**AIM OF THE TASK**
Within the records that follow, find every line containing the string "computer". Copy those lines.

Stored items from a collection
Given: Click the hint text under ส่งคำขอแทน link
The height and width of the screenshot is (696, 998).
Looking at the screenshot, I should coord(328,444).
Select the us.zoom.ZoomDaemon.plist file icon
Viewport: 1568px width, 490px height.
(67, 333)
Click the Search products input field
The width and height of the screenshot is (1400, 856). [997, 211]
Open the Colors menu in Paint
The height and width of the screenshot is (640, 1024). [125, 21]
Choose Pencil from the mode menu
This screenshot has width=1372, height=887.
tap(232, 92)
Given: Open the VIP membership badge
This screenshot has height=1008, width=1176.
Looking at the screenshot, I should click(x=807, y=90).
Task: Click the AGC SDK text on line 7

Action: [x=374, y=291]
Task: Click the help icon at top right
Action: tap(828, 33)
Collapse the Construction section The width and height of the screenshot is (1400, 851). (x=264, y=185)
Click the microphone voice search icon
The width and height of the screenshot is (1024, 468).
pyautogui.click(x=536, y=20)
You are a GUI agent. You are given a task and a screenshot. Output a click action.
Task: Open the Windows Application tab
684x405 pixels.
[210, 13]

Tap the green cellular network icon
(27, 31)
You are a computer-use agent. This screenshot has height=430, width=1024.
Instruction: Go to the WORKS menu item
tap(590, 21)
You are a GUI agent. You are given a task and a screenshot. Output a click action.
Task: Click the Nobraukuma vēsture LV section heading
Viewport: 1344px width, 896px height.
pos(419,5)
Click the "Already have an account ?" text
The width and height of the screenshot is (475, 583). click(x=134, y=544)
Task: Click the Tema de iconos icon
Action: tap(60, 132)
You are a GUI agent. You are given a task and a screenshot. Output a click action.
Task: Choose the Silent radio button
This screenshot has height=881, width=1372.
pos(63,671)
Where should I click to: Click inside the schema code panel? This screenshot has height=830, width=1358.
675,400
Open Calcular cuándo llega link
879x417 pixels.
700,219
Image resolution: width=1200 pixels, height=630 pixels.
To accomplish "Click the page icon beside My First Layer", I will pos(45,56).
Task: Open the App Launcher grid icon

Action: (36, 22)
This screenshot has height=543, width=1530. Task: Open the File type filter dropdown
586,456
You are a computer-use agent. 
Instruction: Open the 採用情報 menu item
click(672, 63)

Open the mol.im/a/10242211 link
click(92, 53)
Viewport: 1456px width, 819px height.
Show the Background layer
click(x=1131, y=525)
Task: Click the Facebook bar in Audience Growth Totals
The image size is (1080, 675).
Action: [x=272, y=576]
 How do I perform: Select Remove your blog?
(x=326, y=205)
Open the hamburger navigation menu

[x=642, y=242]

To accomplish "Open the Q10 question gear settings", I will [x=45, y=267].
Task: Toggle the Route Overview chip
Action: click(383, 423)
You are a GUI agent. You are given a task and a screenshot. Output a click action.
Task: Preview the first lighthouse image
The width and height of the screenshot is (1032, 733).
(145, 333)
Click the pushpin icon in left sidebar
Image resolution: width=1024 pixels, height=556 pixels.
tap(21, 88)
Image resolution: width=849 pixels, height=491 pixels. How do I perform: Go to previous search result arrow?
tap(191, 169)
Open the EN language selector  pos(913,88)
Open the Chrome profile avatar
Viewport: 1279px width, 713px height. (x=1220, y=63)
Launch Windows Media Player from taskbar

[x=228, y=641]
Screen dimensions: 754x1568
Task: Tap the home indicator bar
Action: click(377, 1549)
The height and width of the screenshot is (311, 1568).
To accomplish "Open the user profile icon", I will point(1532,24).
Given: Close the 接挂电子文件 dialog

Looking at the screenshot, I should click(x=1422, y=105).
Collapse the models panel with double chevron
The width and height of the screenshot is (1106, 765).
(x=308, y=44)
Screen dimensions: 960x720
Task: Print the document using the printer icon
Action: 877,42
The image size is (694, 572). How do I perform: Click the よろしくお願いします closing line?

**RESPONSE**
You are a computer-use agent. This screenshot has height=430, width=1024.
You are a computer-use agent. 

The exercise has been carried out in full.